— The request —
Repeat each of the following records word for word.

===== Records provided

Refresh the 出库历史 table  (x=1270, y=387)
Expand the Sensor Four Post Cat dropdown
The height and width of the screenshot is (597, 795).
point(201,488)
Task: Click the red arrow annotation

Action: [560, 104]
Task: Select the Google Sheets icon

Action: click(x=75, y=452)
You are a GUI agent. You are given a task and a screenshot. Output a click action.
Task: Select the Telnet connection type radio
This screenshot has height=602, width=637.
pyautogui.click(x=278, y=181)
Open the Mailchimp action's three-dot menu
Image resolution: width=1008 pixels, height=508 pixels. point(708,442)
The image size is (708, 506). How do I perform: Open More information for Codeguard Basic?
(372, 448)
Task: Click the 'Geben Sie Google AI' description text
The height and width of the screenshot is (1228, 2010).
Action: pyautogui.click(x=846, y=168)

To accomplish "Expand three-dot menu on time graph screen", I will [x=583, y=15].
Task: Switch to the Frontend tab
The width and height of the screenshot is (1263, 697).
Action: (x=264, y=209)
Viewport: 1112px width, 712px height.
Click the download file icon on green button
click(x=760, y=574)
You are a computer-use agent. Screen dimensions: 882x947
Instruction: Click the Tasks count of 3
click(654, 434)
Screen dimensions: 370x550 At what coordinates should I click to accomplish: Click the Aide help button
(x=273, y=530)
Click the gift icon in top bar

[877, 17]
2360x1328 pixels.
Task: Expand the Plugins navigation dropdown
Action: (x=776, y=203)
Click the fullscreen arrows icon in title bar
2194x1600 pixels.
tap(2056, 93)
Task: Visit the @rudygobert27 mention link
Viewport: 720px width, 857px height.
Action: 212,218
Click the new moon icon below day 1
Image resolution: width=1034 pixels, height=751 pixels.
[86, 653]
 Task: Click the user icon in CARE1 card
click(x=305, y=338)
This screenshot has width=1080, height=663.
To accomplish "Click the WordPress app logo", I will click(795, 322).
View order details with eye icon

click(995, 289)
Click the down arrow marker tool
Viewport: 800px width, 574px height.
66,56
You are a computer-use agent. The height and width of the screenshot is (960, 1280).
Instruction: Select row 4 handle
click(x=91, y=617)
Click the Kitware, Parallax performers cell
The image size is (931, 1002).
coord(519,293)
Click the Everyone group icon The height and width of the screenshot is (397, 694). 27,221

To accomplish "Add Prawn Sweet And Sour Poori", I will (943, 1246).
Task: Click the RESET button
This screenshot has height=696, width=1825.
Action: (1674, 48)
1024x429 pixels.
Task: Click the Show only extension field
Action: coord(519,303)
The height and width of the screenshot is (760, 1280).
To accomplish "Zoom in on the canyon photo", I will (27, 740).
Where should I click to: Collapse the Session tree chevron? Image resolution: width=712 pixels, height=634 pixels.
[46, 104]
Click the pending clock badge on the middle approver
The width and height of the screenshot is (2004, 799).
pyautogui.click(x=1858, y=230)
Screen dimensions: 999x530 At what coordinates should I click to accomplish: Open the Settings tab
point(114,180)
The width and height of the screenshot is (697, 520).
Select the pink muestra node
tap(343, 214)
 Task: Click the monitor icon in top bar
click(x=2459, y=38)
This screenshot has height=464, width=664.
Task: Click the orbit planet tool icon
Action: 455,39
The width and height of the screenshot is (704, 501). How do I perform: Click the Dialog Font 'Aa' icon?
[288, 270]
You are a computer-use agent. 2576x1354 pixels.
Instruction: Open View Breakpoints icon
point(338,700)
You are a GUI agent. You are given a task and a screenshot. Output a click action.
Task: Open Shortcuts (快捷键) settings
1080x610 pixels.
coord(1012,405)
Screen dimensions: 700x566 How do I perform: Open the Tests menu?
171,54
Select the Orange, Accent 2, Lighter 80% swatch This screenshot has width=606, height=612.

==========

— Answer to this problem —
Refresh the 出库历史 table  (x=1270, y=387)
Expand the Sensor Four Post Cat dropdown
The height and width of the screenshot is (597, 795).
point(201,488)
Task: Click the red arrow annotation

Action: [560, 104]
Task: Select the Google Sheets icon

Action: click(x=75, y=452)
You are a GUI agent. You are given a task and a screenshot. Output a click action.
Task: Select the Telnet connection type radio
This screenshot has height=602, width=637.
pyautogui.click(x=278, y=181)
Open the Mailchimp action's three-dot menu
Image resolution: width=1008 pixels, height=508 pixels. point(708,442)
The image size is (708, 506). How do I perform: Open More information for Codeguard Basic?
(372, 448)
Task: Click the 'Geben Sie Google AI' description text
The height and width of the screenshot is (1228, 2010).
Action: pyautogui.click(x=846, y=168)

To accomplish "Expand three-dot menu on time graph screen", I will [x=583, y=15].
Task: Switch to the Frontend tab
The width and height of the screenshot is (1263, 697).
Action: (x=264, y=209)
Viewport: 1112px width, 712px height.
Click the download file icon on green button
click(x=760, y=574)
You are a computer-use agent. Screen dimensions: 882x947
Instruction: Click the Tasks count of 3
click(654, 434)
Screen dimensions: 370x550 At what coordinates should I click to accomplish: Click the Aide help button
(x=273, y=530)
Click the gift icon in top bar

[877, 17]
2360x1328 pixels.
Task: Expand the Plugins navigation dropdown
Action: (x=776, y=203)
Click the fullscreen arrows icon in title bar
2194x1600 pixels.
tap(2056, 93)
Task: Visit the @rudygobert27 mention link
Viewport: 720px width, 857px height.
Action: 212,218
Click the new moon icon below day 1
Image resolution: width=1034 pixels, height=751 pixels.
[86, 653]
 Task: Click the user icon in CARE1 card
click(x=305, y=338)
This screenshot has width=1080, height=663.
To accomplish "Click the WordPress app logo", I will click(795, 322).
View order details with eye icon

click(995, 289)
Click the down arrow marker tool
Viewport: 800px width, 574px height.
66,56
You are a computer-use agent. The height and width of the screenshot is (960, 1280).
Instruction: Select row 4 handle
click(x=91, y=617)
Click the Kitware, Parallax performers cell
The image size is (931, 1002).
coord(519,293)
Click the Everyone group icon The height and width of the screenshot is (397, 694). 27,221

To accomplish "Add Prawn Sweet And Sour Poori", I will (943, 1246).
Task: Click the RESET button
This screenshot has height=696, width=1825.
Action: (1674, 48)
1024x429 pixels.
Task: Click the Show only extension field
Action: coord(519,303)
The height and width of the screenshot is (760, 1280).
To accomplish "Zoom in on the canyon photo", I will (27, 740).
Where should I click to: Collapse the Session tree chevron? Image resolution: width=712 pixels, height=634 pixels.
[46, 104]
Click the pending clock badge on the middle approver
The width and height of the screenshot is (2004, 799).
pyautogui.click(x=1858, y=230)
Screen dimensions: 999x530 At what coordinates should I click to accomplish: Open the Settings tab
point(114,180)
The width and height of the screenshot is (697, 520).
Select the pink muestra node
tap(343, 214)
 Task: Click the monitor icon in top bar
click(x=2459, y=38)
This screenshot has height=464, width=664.
Task: Click the orbit planet tool icon
Action: 455,39
The width and height of the screenshot is (704, 501). How do I perform: Click the Dialog Font 'Aa' icon?
[288, 270]
You are a computer-use agent. 2576x1354 pixels.
Instruction: Open View Breakpoints icon
point(338,700)
You are a GUI agent. You are given a task and a screenshot. Output a click action.
Task: Open Shortcuts (快捷键) settings
1080x610 pixels.
coord(1012,405)
Screen dimensions: 700x566 How do I perform: Open the Tests menu?
171,54
Select the Orange, Accent 2, Lighter 80% swatch This screenshot has width=606, height=612.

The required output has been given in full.